What works for me ...

Book is over, excitement and motivation goes down ... damn relapses come. I am not so stable as in days of reading/working with the book. Today I have time/situation that allow me to summarize my thoughts and experience.

Yes, I have a lot of tools today to improve my life and situation around me. But I have no tools for "craving", strong desire, it hits me from time to time. The craving is so strong, so, so strong!!!!

So, what works for me?

I have to be extremely busy !!! No spare time !! I visited "Economy & Ecology" course weekly, I had 2-3 books handy, I took seven shifts per week on my new job, squeezing them so I had one and half free day per week (but tired like hell). And all these are away from computer. I called my 3-4 friends almost everyday. Of course, I called my wife even more. I got back to my hobby of sculpture. I was very busy most of the week and very tired in my minimal spare time. And all this was able to keep me on the 9 days clean - 10th day relapse (no more!)

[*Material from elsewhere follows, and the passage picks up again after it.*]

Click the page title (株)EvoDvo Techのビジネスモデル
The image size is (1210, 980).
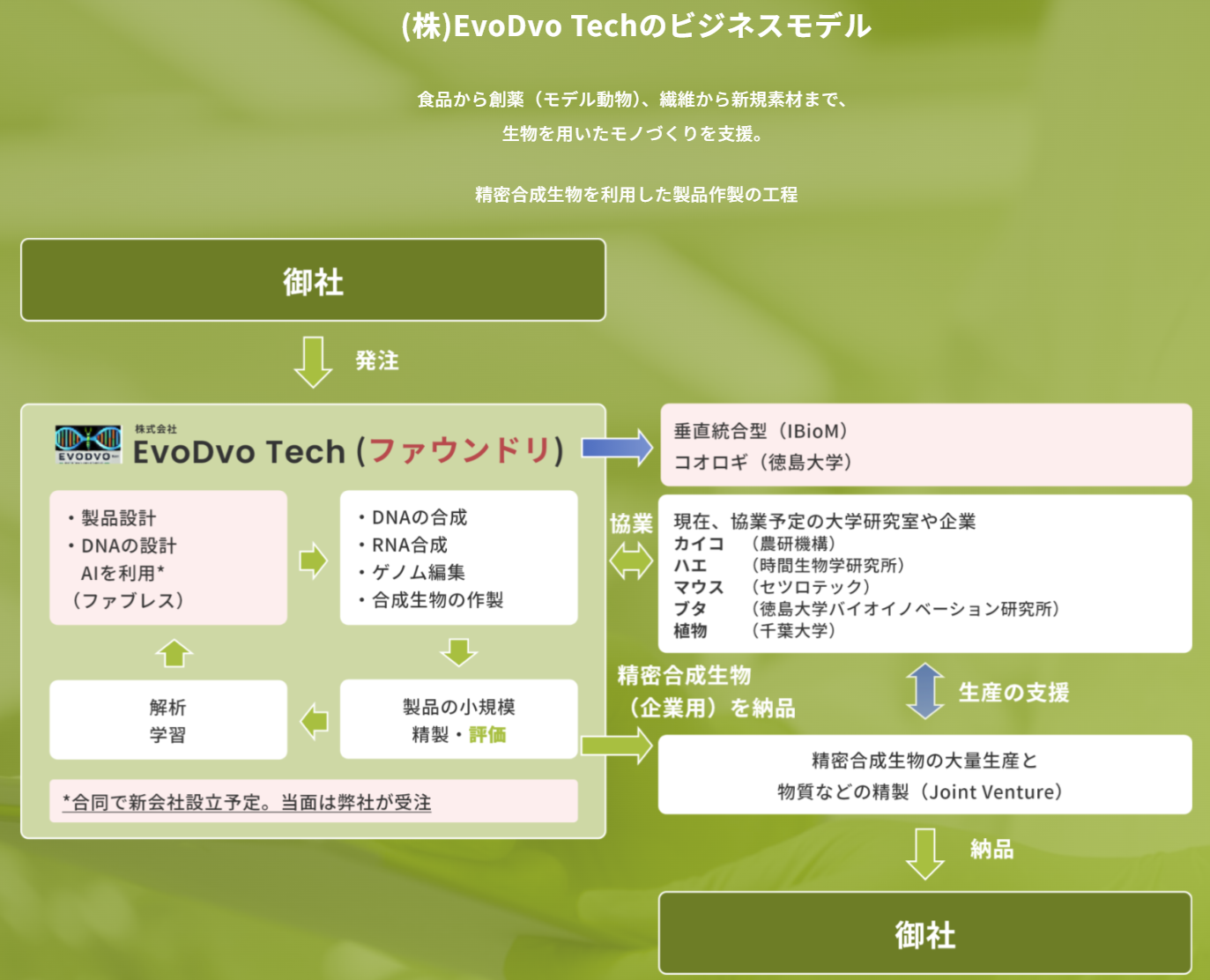point(636,26)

I became extremely tired of this schedule and made corrections to sleep more, to rest more - six shifts per week and less nights. Cravings (and relapses) popped up instantly.

Another thing that helped was the "openness" with close friends (I told my wife the whole story long before, thanks God). Actually, all of my close friends (and wife), know today about my problem and involved into some degree of discussion. One of them even asks me by phone almost everyday - how is it going with addiction? You can't imagine how helpful it feels when you can openly tell/discuss this with close friends!! No more barriers, no more strange explanations. You know - everyone of my friends told me in exchange about his own addiction or bad habit and how he fights it.

These were things that worked (and work) for me. Hope some of you can use or recommend it to others. See you again. My next post will be about another book in this field and how it complements my understanding today.

4 comments:

Steve said...

SawBlogger:
I thought I'd just leave a comment. I'm trying to recover too. Had a dry spell for 3 years but relapsed stronger than b4. My wife is very encouraging, reminding me to rely on the LORD. A common refrain I've heard for recovery is to combat the lies with the truth by studying and reading God's Word. Have you read anything by Joshua Harris like Not Even A Hint? What books are you reading now?

steve

Anonymous said...

Hi there,

This is the first time I have read your blog, so I'm still a little behind. But, about this particular post I just want to say...Woohoo!! Kudos to you on you honesty and openness with your "real" friends. I know this will help you more than just about anything else could.

I've been meaning to update "the community" on my blog for a few weeks now. When I do, I'll be sure to add you.

S

Sawblogger said...

Hi Steve. Thanks for your comment. I am reading now Dr. Skinner's book "Treating Pornography Addiction" - link on the right side.

The religion doesn't help me here. I tried hard to allow myself to be "oversexed" as I call it, to allow myself to have high sexual drive, to say myself that it's OK to see porn, to masturbate.

Probably religion and morale issues are stronger than me. I can't feel that it's OK.

But I am trapped here, so I exclude any religious issues from this situation. I try to work on this problem accordingly to books, research, psychologists, anything that my engineer's brain can understand.

choose me. . . . love me said...

I agree with Sarah; I am so glad you are being open with real life people, especially your wife.
Oh, and I'm not into religion either. I like to think of it as a relationship I have with Christ. The God I know is forgiving. He knows I'm not perfect and that is why He is God and I am not!
But I won't preach at you, I promise. And, I would like to say again, thank you for realizing that porn is no good! Keep doing your reading.